§16B-3-14. Rural Emergency Hospital Act.
(a) Definitions – As used in this section:
(1) "Critical Access Hospital" means a hospital that has been deemed eligible and received designation as a critical access hospital by the Centers for Medicare and Medicaid Services (CMS).
(2) "Rural Emergency Hospital" means a facility that:
(A) Was a critical access hospital;
(B) Does not provide acute care inpatient services; and
(C) Provides, at a minimum, rural emergency hospital services.
(3) "Rural Emergency Hospital Services" means emergency department services and observation care furnished by a rural emergency hospital that does not exceed an annual per patient average of 24 hours in such rural emergency hospital.
(4) "Staffed Emergency Department" means an emergency department of a rural emergency hospital that meets the following requirements:
(A) The emergency department is staffed 24 hours a day, seven days a week; and
(B) A licensed physician, advanced practice registered nurse, clinical nurse specialist, or physician assistant is available to furnish rural emergency hospital services in the facility 24 hours a day.
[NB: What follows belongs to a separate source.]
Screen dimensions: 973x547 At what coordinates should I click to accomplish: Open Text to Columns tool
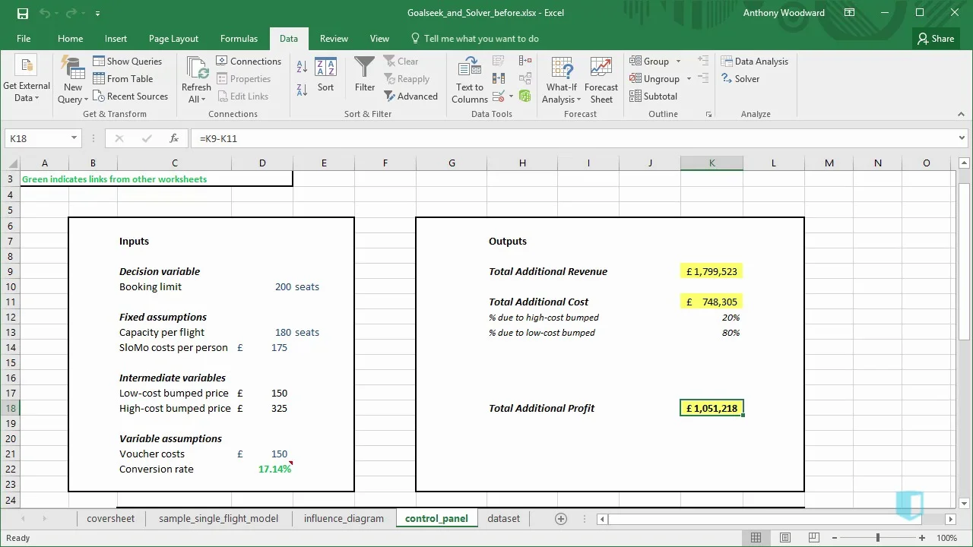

(b) A hospital located in an urban area (Metropolitan Statistical Areas (MSA) county), can be considered rural for the purposes of a designation as a critical access hospital pursuant to U.S.C. §1395i-4(c)(2) if it meets the following criteria:
(1) Is enrolled as both a Medicaid and Medicare provider and accepts assignment for all Medicaid and Medicare patients;
(2) Provides emergency health care services to indigent patients;
(3) Maintains 24-hour emergency services; and
(4) Is located in a county that has a rural population of 50 percent or greater as determined by the most recent United States decennial census.
(c) A critical access hospital may apply to be licensed as a rural emergency hospital if:
(1) It has been designated as a critical access hospital for at least one year; and
(2) It is designated as a critical access hospital at the time of application for licensure as a rural emergency hospital.
(d) In addition to the requirements of subsection (c) of this section, rural emergency hospital shall, at a minimum:
(1) Provide rural emergency hospital services through a staffed emergency department;
(2) Treat all patients regardless of insurance status; and
(3) Have in effect a transfer agreement with a Level I or Level II trauma center.
(e) A rural emergency hospital may:
(1) With respect to services furnished on an outpatient basis, provide other medical and health services as specified by the Inspector General through rulemaking; and
(2) Include a unit of a facility that is a distinct part licensed as a skilled nursing facility to furnish post-hospital extended care services.
(f) The Inspector General shall propose a rule for legislative approval in accordance with the provisions of §29A-3-1 et seq. of this code to implement the provisions of this section.